Hypobetalipoproteinemia, familial (FHBL) [E78.6]
Dr. med. Hanns-Georg Klein
Familial hypobetalipoproteinemia is a heterogenous group of autosomal dominant disorders of the metabolism of apolipoprotein B-containing lipoproteins caused by a dysfunction of variants of apo B. As a crucial component of LDL and VLDL, Apo B plays a major part in both the hepatic synthesis (assembly) of VLDL and as ligand for the APO B/E or LDL receptor for the reabsorption of LDL through the liver. Due to the different properties of the mutated, in most cases shortened apo B polypeptides, the clinical phenotype varies and may in rare cases (null allele variants of the APOB gene) resemble abetalipoproteinemia.

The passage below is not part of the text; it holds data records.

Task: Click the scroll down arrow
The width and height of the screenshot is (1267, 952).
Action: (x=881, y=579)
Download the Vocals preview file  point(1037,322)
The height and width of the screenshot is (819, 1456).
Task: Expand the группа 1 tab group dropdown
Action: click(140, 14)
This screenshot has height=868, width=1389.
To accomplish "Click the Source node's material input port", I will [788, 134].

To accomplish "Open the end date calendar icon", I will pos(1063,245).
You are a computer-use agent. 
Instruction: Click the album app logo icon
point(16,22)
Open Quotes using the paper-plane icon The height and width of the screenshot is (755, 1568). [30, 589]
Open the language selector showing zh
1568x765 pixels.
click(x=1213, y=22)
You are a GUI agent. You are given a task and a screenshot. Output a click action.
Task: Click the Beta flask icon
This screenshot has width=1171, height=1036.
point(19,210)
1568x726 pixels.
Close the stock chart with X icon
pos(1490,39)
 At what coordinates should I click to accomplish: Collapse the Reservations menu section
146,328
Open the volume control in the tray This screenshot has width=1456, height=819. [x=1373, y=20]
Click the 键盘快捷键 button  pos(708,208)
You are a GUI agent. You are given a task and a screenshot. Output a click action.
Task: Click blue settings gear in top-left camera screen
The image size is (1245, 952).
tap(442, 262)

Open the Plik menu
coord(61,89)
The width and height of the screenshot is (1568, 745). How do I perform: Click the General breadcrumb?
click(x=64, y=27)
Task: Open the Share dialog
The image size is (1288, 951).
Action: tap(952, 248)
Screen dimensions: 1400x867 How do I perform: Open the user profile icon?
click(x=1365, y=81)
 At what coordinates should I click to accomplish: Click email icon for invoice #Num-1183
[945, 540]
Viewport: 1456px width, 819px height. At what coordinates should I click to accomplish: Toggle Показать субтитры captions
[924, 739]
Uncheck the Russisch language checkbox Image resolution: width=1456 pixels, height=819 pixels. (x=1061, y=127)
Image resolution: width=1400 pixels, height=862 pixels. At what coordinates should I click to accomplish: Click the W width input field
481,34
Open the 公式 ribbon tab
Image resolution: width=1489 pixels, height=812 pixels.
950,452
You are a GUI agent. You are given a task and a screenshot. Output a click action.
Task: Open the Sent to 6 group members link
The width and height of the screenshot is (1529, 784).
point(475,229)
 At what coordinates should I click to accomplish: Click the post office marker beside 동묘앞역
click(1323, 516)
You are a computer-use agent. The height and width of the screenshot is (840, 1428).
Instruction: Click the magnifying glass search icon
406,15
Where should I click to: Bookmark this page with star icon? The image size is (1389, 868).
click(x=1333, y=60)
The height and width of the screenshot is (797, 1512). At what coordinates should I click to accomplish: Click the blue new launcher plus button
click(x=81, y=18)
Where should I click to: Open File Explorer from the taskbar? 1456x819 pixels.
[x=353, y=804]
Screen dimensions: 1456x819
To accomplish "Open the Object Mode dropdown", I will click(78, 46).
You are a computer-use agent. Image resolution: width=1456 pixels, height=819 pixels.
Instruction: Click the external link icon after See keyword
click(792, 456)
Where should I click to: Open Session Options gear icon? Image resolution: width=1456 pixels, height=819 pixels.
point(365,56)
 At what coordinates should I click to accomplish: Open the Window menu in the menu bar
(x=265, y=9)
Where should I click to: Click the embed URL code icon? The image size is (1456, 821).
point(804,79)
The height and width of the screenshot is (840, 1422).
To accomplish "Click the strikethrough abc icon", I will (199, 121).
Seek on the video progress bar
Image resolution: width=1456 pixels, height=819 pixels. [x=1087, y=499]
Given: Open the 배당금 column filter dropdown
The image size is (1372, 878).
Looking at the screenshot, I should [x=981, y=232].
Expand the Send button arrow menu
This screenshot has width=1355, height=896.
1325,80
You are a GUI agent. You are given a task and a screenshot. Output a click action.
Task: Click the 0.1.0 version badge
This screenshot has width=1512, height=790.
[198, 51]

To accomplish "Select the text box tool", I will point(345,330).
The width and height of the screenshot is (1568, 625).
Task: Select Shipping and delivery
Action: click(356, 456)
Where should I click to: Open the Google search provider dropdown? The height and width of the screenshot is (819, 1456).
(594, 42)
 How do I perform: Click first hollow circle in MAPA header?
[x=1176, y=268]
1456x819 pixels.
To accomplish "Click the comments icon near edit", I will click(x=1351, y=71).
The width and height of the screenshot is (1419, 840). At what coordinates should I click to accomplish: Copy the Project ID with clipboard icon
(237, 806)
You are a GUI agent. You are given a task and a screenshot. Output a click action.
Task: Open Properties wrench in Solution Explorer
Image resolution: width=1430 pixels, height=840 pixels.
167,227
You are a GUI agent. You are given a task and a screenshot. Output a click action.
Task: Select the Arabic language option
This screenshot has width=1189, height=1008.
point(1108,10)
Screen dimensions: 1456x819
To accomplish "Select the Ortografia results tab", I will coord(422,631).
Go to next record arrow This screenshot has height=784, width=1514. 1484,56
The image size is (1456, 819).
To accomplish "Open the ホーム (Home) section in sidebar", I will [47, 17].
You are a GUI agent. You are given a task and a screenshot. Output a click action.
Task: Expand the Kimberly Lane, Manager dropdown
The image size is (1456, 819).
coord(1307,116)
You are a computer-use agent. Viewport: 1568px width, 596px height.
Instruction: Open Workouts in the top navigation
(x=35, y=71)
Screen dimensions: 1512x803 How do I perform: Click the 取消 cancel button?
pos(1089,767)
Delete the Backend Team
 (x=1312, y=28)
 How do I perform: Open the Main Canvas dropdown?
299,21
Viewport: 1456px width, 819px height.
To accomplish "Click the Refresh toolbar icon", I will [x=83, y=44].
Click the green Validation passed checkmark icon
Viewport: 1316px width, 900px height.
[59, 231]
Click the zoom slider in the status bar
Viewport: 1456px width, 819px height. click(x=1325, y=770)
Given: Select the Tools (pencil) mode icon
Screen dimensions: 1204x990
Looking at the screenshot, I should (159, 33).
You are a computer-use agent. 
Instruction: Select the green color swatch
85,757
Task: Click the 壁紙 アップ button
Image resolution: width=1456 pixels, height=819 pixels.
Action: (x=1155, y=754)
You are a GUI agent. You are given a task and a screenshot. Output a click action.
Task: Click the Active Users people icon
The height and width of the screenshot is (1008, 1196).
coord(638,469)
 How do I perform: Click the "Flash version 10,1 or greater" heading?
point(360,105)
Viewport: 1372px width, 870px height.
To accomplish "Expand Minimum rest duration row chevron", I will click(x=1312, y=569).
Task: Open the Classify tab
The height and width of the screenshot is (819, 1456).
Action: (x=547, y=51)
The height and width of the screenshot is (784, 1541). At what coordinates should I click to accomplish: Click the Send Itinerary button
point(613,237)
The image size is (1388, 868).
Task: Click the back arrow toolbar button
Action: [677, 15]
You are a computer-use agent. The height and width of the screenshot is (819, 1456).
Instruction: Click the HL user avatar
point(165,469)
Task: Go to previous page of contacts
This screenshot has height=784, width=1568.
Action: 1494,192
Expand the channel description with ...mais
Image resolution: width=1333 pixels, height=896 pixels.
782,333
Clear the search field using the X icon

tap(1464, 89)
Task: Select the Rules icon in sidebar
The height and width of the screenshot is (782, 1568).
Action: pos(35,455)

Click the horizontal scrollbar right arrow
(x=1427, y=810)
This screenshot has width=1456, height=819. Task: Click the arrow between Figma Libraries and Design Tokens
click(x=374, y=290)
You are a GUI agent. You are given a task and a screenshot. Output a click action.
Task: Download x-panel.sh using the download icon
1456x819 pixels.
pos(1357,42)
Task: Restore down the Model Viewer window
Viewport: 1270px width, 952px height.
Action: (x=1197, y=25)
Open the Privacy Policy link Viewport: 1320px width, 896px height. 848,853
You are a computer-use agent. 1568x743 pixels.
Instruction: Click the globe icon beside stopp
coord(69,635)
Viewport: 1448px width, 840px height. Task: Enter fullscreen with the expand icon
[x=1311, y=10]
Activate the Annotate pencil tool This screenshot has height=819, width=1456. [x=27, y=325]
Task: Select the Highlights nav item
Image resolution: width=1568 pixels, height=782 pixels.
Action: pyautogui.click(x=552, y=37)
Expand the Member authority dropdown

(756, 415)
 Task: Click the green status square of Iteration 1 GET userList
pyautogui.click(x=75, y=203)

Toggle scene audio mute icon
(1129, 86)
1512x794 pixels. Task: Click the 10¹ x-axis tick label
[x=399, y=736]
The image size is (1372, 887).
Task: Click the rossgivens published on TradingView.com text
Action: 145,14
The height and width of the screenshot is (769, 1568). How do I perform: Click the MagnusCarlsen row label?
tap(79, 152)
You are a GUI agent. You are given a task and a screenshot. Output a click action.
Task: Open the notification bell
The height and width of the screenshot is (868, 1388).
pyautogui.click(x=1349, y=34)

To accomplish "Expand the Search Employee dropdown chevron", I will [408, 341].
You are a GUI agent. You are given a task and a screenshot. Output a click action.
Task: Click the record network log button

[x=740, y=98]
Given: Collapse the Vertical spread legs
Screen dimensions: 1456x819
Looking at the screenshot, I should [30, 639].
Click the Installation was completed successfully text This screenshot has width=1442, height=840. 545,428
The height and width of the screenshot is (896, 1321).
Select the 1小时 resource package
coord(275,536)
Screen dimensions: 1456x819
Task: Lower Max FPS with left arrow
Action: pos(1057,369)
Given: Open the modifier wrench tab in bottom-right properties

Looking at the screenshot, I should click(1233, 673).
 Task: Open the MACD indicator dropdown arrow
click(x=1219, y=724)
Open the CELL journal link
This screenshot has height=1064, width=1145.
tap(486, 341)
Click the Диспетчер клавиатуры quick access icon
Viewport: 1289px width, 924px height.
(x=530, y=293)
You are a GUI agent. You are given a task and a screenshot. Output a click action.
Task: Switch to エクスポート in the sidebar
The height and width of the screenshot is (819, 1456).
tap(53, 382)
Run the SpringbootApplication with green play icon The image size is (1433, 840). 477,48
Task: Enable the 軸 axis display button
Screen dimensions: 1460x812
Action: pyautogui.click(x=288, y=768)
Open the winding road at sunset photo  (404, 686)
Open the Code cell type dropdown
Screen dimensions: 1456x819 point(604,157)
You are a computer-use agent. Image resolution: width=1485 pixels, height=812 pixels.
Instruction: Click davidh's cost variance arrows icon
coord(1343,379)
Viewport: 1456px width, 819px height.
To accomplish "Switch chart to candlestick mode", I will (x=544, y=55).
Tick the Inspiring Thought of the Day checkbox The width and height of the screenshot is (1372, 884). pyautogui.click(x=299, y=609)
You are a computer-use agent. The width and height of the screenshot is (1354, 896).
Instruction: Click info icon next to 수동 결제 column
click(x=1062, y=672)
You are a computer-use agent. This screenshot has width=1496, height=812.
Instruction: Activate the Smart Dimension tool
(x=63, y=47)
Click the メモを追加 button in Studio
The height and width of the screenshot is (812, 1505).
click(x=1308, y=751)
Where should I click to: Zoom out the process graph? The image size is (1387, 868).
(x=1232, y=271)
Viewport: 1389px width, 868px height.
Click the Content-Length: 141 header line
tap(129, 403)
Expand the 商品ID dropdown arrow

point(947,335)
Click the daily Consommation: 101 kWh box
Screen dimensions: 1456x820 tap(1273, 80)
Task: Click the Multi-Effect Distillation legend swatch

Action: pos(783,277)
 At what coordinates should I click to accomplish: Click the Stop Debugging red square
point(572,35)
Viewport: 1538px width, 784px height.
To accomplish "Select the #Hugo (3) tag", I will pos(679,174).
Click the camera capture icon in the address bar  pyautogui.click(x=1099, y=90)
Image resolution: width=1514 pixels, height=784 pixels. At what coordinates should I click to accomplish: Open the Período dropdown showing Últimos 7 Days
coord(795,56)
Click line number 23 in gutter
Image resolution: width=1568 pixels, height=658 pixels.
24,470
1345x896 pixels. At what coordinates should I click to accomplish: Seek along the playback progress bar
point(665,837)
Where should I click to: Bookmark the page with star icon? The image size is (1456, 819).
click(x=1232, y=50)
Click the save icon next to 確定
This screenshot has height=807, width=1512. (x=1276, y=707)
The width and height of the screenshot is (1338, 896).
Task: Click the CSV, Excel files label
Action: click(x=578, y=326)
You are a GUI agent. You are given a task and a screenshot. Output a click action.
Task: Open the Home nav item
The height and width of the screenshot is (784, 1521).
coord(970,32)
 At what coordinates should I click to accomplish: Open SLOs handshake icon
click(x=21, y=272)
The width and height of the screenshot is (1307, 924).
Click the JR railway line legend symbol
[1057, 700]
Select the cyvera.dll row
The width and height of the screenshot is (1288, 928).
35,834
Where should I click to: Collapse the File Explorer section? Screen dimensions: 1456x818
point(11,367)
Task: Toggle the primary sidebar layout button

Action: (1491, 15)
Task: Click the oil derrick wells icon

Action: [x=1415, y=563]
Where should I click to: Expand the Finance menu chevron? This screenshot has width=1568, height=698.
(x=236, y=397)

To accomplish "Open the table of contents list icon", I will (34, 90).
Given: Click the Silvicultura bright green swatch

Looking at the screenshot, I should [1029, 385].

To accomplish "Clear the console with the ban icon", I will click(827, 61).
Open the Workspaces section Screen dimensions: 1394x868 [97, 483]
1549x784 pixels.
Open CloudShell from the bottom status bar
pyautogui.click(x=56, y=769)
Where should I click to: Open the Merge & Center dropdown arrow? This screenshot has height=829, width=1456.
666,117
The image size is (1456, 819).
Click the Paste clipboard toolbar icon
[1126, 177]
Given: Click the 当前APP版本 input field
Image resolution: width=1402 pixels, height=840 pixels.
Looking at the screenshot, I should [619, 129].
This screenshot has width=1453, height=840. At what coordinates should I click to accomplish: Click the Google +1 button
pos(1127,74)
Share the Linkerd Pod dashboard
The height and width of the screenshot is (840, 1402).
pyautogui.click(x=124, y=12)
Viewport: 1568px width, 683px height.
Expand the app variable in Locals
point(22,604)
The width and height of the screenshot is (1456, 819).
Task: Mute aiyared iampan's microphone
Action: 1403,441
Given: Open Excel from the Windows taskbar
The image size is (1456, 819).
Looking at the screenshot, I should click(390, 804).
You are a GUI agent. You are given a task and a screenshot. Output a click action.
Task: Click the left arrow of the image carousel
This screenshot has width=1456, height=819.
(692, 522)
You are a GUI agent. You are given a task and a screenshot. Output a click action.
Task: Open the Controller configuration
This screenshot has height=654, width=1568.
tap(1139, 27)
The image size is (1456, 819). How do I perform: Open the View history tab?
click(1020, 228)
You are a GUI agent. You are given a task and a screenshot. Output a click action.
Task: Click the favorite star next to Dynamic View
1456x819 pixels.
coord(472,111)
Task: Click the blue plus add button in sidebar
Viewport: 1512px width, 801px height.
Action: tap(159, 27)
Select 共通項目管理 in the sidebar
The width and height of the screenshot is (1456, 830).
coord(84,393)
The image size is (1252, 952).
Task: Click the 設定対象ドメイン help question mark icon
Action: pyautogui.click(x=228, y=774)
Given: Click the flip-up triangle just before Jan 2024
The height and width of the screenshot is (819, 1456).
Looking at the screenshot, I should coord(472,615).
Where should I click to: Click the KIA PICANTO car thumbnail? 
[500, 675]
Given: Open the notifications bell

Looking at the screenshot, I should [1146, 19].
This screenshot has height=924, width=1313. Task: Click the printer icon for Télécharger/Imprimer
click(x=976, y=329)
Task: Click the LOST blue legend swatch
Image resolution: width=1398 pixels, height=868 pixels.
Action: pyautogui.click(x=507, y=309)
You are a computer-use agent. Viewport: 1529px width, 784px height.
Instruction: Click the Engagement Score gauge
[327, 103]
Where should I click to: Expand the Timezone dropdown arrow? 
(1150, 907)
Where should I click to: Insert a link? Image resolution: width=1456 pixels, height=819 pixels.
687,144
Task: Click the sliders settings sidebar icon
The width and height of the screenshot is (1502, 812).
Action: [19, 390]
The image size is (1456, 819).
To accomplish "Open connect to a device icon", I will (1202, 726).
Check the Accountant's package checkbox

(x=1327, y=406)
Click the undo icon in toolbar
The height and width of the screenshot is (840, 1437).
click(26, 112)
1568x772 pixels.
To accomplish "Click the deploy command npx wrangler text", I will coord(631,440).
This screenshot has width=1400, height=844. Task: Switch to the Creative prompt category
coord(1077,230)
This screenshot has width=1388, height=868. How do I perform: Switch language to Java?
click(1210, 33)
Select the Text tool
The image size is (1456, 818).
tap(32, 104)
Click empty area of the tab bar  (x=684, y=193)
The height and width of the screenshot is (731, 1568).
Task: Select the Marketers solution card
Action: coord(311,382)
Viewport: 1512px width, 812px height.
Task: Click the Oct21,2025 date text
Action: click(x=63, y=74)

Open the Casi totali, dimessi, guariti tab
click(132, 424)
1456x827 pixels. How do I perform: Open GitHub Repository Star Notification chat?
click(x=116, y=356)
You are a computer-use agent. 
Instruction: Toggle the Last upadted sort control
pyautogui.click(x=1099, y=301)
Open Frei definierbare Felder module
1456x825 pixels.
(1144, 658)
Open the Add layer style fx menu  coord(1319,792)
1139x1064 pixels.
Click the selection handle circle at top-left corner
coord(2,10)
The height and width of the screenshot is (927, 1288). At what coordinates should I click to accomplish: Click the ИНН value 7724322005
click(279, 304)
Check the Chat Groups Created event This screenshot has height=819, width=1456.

The disease is caused by mutations in the APOB gene, which usually lead to expression of a truncated apo B protein. The hepatic secretion rate of apo B-containing lipoproteins correlates with the length of the shortened polypeptides. Aside from a moderate reduction of serum cholesterol or triglyceride concentration and weak deep tendon reflexes, heterozygous carriers (frequency approx. 1 in 3,000) hardly display any abnormalities. Treatment is required only if significant neurological disorders arise. In these cases, treatment consists of dietary measures as well as substitution of vitamin A and E, just as in the case of abetalipoproteinemia. Compared to the general population, heterozygous carriers are at a lower risk of coronary heart disease due to reduced LDL and VLDL levels.